Introduction¶
The purpose of this document is to briefly describe the current state of our global neutrino analysis software and give a few of recipes and directions towards its possible practical usage.
The whole product is an attempt to implement the following general principles:
the whole structure should flexible enough to uniformly integrate arbitrary number of any kind of experiments into the one common flow;
there should clean separation between analysis configuration step which is done once, and computations repeated a lot of times during fits after the configuration;
it should be possible to modify an existing computation chain to transform or completely replace any of its parts (formulas, tables, etc) in one place without changes over the whole code base.
The way to bring these principles into action is to introduce a number of simple independent computational blocks representing all the inputs or mathematical operations required to build a theoretical model of any experiment.

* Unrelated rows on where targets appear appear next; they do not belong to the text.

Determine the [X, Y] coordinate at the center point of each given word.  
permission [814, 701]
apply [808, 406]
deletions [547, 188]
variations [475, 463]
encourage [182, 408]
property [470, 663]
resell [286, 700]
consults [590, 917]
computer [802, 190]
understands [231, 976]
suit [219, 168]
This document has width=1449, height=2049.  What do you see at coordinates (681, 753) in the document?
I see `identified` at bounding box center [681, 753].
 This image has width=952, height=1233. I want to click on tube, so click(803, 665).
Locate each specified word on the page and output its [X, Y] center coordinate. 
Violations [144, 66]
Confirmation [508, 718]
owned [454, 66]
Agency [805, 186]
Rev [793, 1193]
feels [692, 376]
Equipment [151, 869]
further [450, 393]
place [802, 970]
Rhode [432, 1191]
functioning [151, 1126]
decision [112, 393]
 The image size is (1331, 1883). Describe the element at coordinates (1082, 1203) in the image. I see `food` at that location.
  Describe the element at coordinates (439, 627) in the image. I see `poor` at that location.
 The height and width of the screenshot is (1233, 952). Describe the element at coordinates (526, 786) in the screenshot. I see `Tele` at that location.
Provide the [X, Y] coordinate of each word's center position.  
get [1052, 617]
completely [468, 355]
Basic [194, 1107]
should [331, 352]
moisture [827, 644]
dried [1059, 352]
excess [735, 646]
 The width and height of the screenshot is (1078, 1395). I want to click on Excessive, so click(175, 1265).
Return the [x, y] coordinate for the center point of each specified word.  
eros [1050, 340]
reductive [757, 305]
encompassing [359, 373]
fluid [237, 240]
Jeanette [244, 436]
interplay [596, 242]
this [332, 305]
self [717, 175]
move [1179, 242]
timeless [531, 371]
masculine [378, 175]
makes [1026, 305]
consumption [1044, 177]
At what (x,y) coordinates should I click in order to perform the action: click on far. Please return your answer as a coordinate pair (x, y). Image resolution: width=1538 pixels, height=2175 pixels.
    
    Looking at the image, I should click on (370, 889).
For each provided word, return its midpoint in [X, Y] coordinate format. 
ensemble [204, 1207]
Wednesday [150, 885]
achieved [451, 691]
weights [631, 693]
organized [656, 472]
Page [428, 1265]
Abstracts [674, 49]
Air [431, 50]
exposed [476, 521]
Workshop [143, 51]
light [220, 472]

The task of the user (analyzer) is to use those blocks as ingredient to construct a computational graph producing the theoretical predictions and finally the desirable statistic. Since the blocks are small, simple and independent, they may be easily implemented in a relatively low-level language (namely C++) making all the repeating computations fast, while all the relations between them may be expressed by means of a slower but dynamic language (namely Python), leading to great flexibility. Since the whole computation flow may be traced before the computations start, it is possible to group the same computations with different inputs into one vectorized procedure. The block structure also makes possible to track with high granularity the changes of computations depending on variable inputs, potentially avoiding useless recomputations during the fits. The drawback of the approach is more overhead due to dynamic nature of computations structure and keeping the parts independent, which can potentially overwhelm the possible advantages, depending on the implementation.
In the current stage the described concept is implemented into more or less working code. It’s worth noting though, that although, as I will try to show in the further parts of the doc, it’s possible to obtain some meaningful numbers with the current software and in spite of the time spent to its development, I personally tend to consider it no more than a proof-of-concept prototype requiring major adjustments, additions, rewrites or even redesigns on all levels before any kind of practical usage. As (as at the moment) only developer and maintainer of the code, I consider the whole design and implementation rather failure and strongly suggest any future developer to reimplement, redesign any of its part or completely drop it in favor of something more thought out without any hesitations.